"Acuérdate –dice mi hermana–: estábamos viendo los gorgoritos en la plaza de San Jorge y te perdiste. Regresé entre lágrimas para contárselo a papá, que salió corriendo, y al poco te encontramos en el parque de Cánovas de la mano de una señora a la que no conocíamos, y tú venías sonriendo, feliz". 

"Ahora que la insidiosa guerra ha vuelto, regreso para reencontrarme en Cáceres, mi ciudad natal, ese Edén del que nunca me he ido"

No puedo acordarme, hermana, porque entonces yo tenía cuatro años, pero comprende mi felicidad caminando a la vera de esa desconocida: no estaba perdido. Cáceres nunca ha sido para mí lugar donde perderme, sino donde encontrarme. 

Y aquí estoy, de visita con mis hijos, que tienen algunos años más que yo cuando me despisté en tan gloriosa jornada de gorgoritos. Aquí estoy, adulto, cobijado en su mirada de niños extasiados cuando recorremos las intrincadas calles del barrio judío, o jugamos a escondernos entre torres y palacios renacentistas, o nos deleitamos en una terraza de la plaza Mayor con ese skyline atemporal cargado de cultura, tradición y belleza al alcance de pocas ciudades. 

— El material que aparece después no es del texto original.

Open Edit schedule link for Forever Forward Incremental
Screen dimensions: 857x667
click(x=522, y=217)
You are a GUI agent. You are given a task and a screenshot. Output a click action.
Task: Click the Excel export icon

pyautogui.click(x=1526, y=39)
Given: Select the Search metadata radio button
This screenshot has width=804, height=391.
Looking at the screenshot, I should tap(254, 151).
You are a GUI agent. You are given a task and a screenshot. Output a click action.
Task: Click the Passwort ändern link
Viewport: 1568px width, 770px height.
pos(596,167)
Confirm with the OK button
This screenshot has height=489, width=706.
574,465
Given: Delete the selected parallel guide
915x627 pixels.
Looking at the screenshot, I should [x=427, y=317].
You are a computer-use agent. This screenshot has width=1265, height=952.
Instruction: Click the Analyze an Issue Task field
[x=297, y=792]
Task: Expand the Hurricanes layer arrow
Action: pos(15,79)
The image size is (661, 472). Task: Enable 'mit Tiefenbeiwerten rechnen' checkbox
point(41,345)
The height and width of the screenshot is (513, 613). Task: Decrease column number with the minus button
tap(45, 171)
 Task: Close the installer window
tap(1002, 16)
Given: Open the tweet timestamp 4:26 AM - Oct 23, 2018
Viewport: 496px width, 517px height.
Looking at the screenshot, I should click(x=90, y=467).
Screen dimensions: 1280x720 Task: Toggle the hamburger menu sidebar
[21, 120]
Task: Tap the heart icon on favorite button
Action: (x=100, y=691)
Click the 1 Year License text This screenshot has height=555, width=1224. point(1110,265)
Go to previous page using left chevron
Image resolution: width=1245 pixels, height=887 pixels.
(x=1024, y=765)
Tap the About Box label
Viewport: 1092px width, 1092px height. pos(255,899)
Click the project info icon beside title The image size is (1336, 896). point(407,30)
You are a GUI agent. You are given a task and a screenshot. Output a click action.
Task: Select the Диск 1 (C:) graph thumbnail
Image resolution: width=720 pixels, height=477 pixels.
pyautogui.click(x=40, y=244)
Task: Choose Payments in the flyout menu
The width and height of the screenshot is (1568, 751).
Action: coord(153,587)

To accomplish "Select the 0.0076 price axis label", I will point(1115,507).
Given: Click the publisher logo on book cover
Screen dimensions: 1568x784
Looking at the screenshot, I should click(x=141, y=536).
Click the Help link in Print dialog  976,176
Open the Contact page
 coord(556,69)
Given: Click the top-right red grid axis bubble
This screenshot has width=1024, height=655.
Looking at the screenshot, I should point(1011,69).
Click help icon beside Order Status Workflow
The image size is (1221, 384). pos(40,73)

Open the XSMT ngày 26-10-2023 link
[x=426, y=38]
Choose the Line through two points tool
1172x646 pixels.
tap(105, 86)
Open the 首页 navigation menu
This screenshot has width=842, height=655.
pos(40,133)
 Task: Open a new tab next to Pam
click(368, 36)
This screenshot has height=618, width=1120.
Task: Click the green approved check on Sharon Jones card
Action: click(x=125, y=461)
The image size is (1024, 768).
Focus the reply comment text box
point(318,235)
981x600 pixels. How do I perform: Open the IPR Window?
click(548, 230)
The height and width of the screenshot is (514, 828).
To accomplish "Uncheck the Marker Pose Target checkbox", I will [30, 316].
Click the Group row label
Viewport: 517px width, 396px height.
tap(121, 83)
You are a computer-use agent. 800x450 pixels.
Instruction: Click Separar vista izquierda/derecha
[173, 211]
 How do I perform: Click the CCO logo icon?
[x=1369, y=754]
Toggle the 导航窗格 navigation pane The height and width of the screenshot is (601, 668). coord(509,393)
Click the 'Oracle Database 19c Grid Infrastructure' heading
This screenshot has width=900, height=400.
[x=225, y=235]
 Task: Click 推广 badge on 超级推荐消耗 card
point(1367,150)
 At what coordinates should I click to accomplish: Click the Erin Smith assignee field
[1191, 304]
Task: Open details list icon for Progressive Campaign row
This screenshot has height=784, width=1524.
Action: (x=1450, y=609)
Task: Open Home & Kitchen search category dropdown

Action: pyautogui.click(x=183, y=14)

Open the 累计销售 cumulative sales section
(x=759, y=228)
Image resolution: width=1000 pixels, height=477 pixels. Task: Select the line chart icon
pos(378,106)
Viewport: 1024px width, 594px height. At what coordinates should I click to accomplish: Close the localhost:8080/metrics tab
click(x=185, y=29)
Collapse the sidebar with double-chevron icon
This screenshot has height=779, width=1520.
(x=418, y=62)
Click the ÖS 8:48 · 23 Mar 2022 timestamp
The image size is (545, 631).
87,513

Aquí donde vi el rodaje de aquella película en el casco antiguo (¿sería La lozana andaluza?); o en ese parque de Cánovas tan gozoso, donde mis amigos y yo sacábamos a pasear nuestra infancia cada tarde; o en ese improvisado campo de fútbol en el polvoriento cerro de El Rodeo que nunca sería portada de una guía turística, pero en el cual, pletóricos, nos creíamos Maradona. Aquí estoy, con seis, siete, ocho años, junto a mi madre, de regreso de la casa de la abuela Pura en la plaza de Italia, un microcosmos de ensueño dentro de otro. O en el mirador de la Montaña, adonde, ya crecidito, subía los sábados de madrugada bien acompañado para celebrar que éramos jóvenes y la felicidad, ay, se antojaba eterna. 

Ahora que la insidiosa guerra ha vuelto al este de Europa y el mundo se hace irrespirable, regreso para reencontrarme en Cáceres, mi ciudad natal, ese Edén del que nunca me he ido.